Launching a dairy business during a pandemic seems daunting, but Bob and Terry Hoerbert value hearing directly from customers and consider their new venture a legacy for their children and grandchildren.
“It’s worth more than money to hear people come up and say, ‘I love your milk,’” Bob said, looking over his Jersey milking herd in Tazewell County.
The Hoerberts, with their children, Kortney, Kyle and Kane, launched Little Brown Cow Dairy near Delavan three months ago. The fourth-generation family farm bottles and markets whole milk and kefir, a fermented milk drink, produced by a 20-head milking herd. Visit their website or follow the farm on Facebook and Instagram.
The Hoerberts transitioned not only to bottling their own milk, about 150 gallons weekly, but also to dairy production in 2006 after raising hogs and beef cattle. They farm 100 acres, including pasture, hay and non-GMO corn for feed.

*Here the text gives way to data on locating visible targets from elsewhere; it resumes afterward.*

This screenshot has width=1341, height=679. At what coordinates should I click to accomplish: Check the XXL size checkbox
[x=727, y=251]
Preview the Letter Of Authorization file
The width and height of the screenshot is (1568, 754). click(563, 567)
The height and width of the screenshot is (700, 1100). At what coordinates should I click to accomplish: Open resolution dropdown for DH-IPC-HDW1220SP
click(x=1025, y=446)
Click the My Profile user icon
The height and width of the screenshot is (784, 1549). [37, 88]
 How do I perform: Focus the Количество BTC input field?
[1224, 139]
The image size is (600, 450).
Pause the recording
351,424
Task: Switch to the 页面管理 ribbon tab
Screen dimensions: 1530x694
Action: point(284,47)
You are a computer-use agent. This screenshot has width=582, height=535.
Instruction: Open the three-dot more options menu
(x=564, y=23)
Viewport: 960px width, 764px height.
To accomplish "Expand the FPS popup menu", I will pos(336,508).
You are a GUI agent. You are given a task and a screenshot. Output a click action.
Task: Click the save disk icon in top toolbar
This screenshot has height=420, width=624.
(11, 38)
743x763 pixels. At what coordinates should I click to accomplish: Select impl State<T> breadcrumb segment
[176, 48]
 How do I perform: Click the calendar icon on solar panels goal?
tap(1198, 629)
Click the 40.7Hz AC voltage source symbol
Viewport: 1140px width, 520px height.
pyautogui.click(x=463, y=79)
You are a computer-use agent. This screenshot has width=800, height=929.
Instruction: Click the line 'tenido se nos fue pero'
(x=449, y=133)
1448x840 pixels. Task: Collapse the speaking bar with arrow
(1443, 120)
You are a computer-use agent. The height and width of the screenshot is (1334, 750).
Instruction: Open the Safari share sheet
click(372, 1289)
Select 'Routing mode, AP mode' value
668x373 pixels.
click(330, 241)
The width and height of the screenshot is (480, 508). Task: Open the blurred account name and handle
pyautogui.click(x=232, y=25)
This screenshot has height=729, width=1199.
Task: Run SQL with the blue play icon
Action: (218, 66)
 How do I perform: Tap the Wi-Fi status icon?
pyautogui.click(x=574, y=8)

Terry explained the family bottles gallons and half-gallons of milk and 16-ounce containers of kefir three to four times a week. In addition to selling on the farm, Little Brown Cow Dairy markets products at Bloomington’s Green Top Grocery, Mount Pulaski’s Market on the Hill and Plainfield’s Ten Drops Coffee and Hufendick Farm Market. They also sell at Lincoln’s Farmers’ Market and through Market Wagon delivery service in central and northern Illinois.
Along with farming, Bob runs Hoerbert Construction and Terry operates an in-home daycare business. “Hopefully, we can add cows if the market improves. We hope to go back to farming full time,” Bob added.
Actually, the pandemic worked in the Hoerberts’ favor.
“It made the specialty market explode,” Bob said. “A lot of people came to the farm for raw milk. They bought bottled milk because they saw the farm and saw the cows. One lady came out and her daughter asked her to check and see if they’re happy cows.”
The woman, who bought milk, reported the cows seemed happy.
Terry also enjoys talking directly with customers. “We’re able to hear these compliments,” she said. “It warms your heart.”
While the pandemic spurred demand for local food, Bob speculated consumers will continue supporting local farmers. “They want their money going to the ones doing the work,” he said. “They can totally trust the farmers doing this.”
Terry also considered the future while helping Kortney bottle milk as grandchildren, Hudson, Henry and Josephine Hoerbert, played nearby.
“It’s nice it continues to be a family situation – to see our grandkids walk where our kids walked and to provide them something,” she said.